■ What to do
Express the records as a two-column CSV with the columns input and output, one row per record, where input holds the record's text and output holds its answer. Put each value in a single quoted field, replace line breaks with spaces, and leave the pictures out.
═════ Rows ═════
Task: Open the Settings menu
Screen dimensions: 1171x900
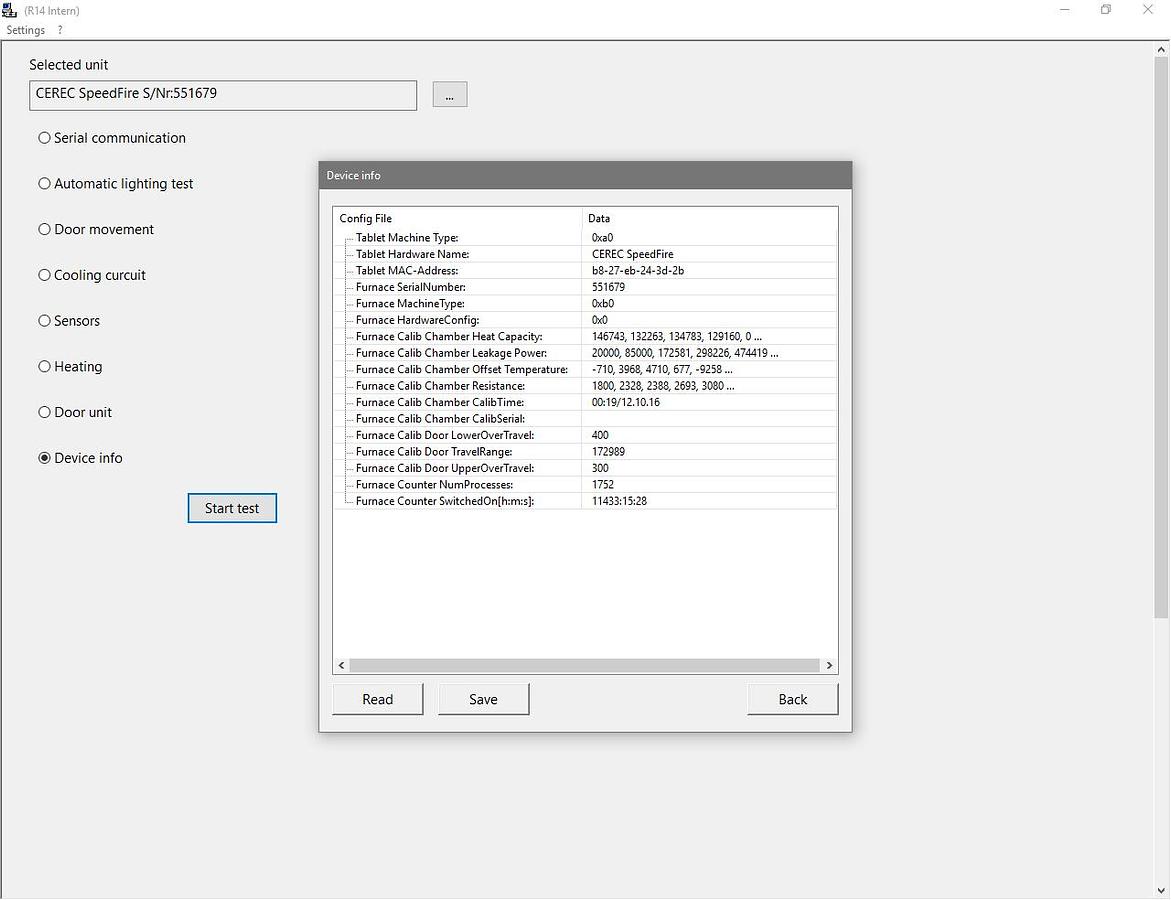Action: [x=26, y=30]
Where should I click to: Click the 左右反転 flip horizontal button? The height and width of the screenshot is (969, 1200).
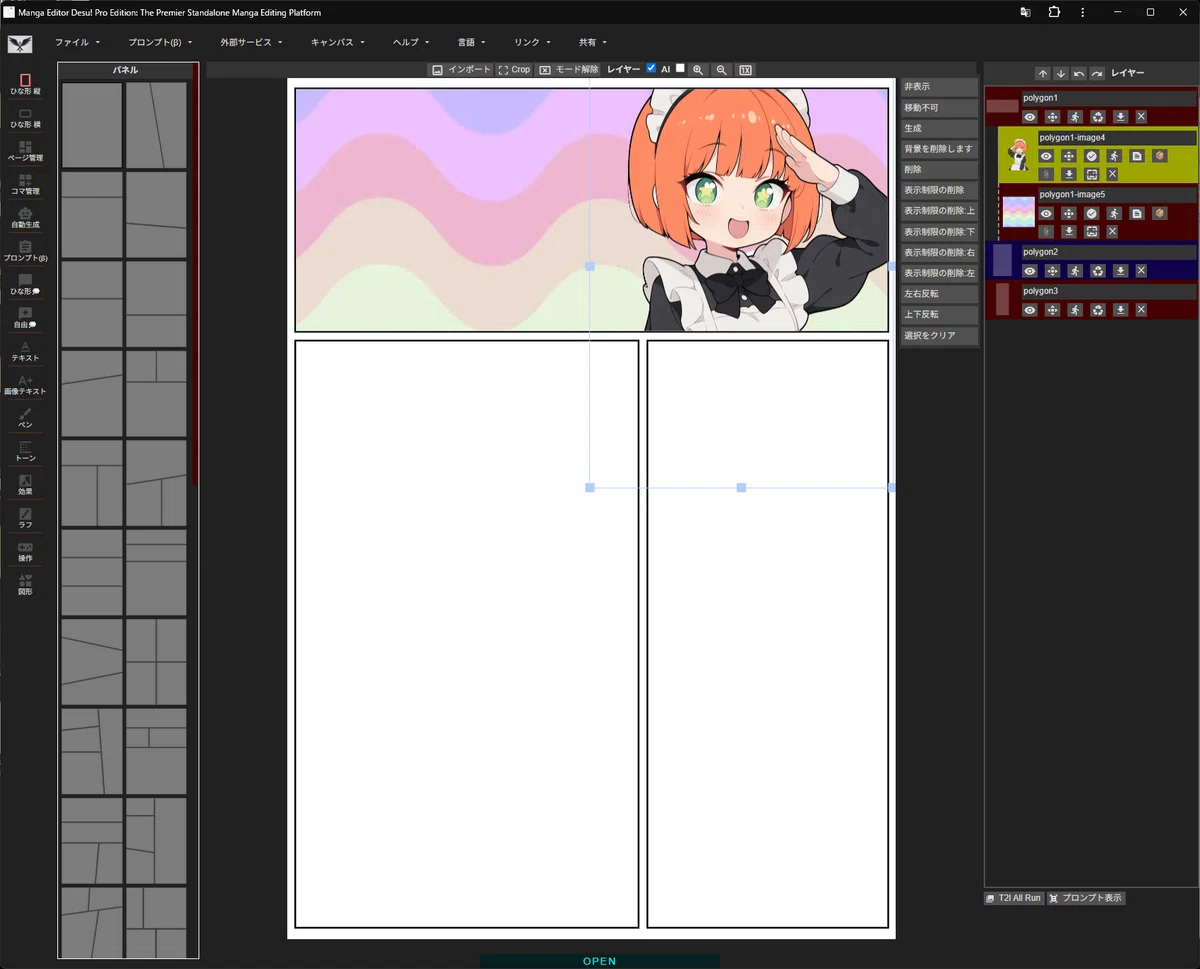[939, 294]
═════
■ Answer
input,output
"Task: Open the Settings menu Screen dimensions: 1171x900","Action: [x=26, y=30]"
"Where should I click to: Click the 左右反転 flip horizontal button? The height and width of the screenshot is (969, 1200).","[939, 294]"